------ DATA LISTING

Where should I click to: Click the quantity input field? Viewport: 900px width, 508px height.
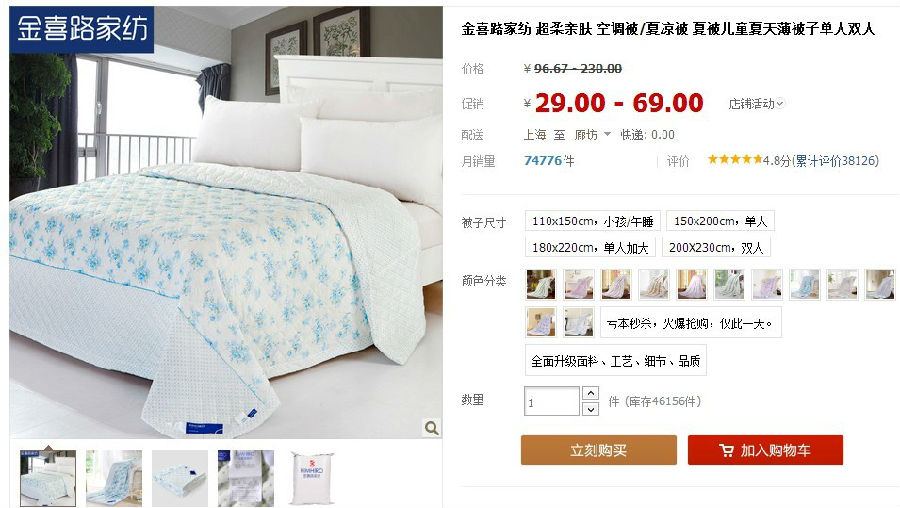pyautogui.click(x=552, y=401)
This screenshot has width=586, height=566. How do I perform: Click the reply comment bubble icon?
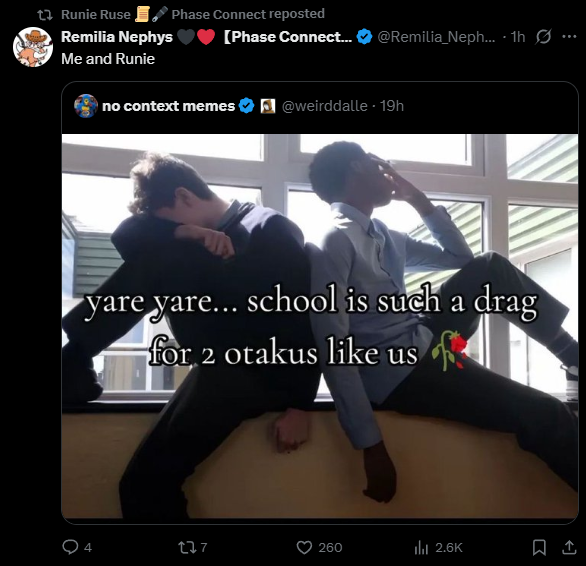(70, 547)
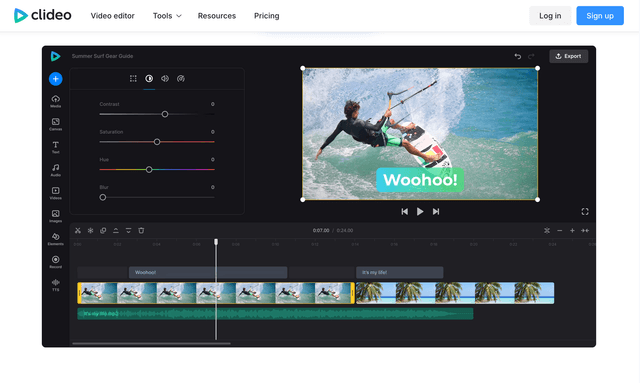Select the palm tree video clip

click(455, 293)
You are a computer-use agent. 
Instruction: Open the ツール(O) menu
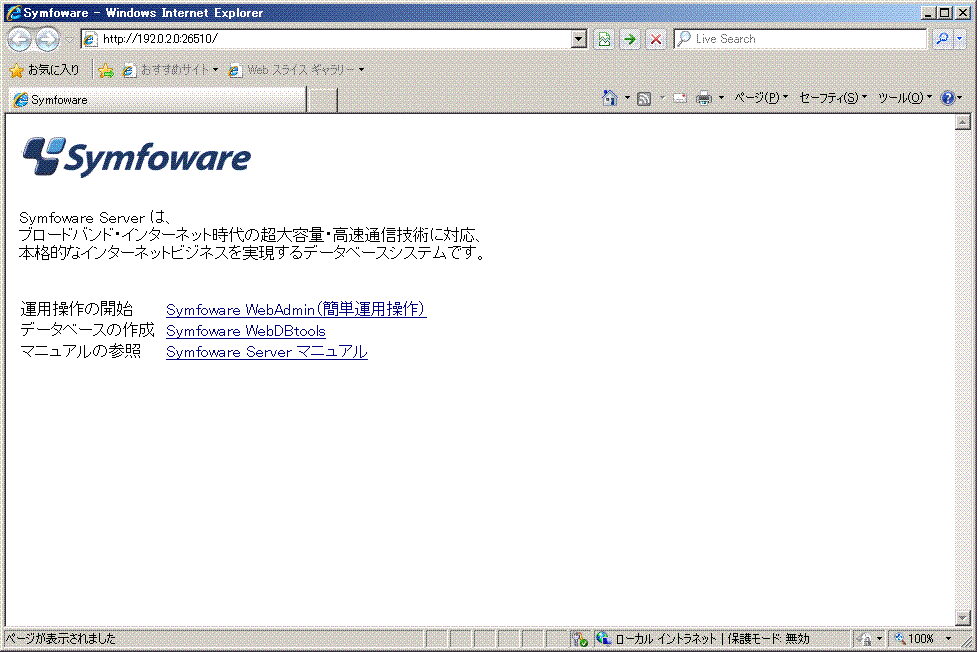pyautogui.click(x=904, y=98)
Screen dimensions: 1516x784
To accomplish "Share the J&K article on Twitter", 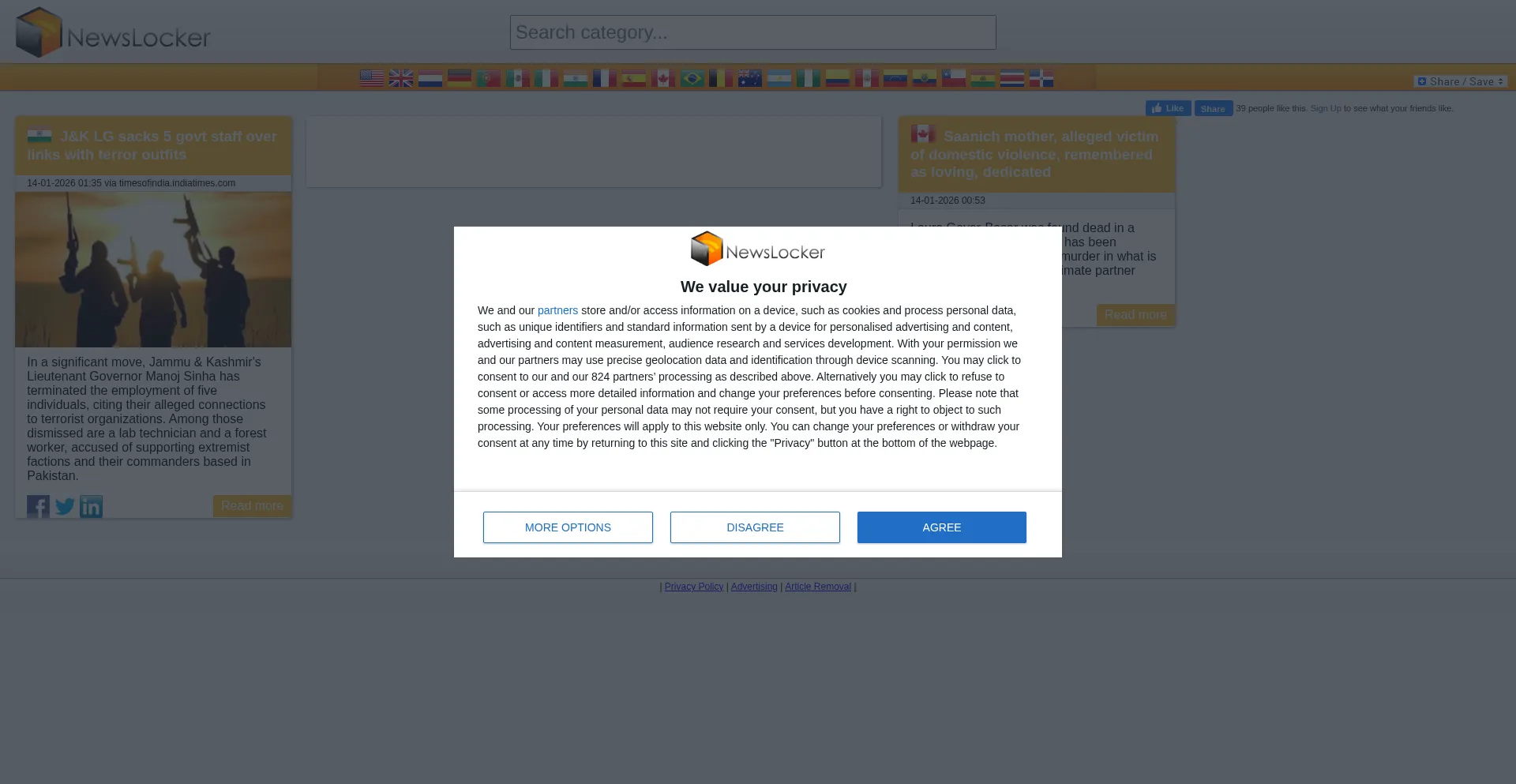I will (65, 506).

------------

- **TASK BRIEF**
The expected output is the exact run of lines from the first line of the material above through the line that contains "You are a computer-use agent.", minus any pictures.

- **WRITTEN SOLUTION**
Where should I click to: Click the quantity input field? Viewport: 900px width, 508px height.
pyautogui.click(x=552, y=401)
This screenshot has width=586, height=566. How do I perform: Click the reply comment bubble icon?
(70, 547)
Select the palm tree video clip

click(455, 293)
You are a computer-use agent. 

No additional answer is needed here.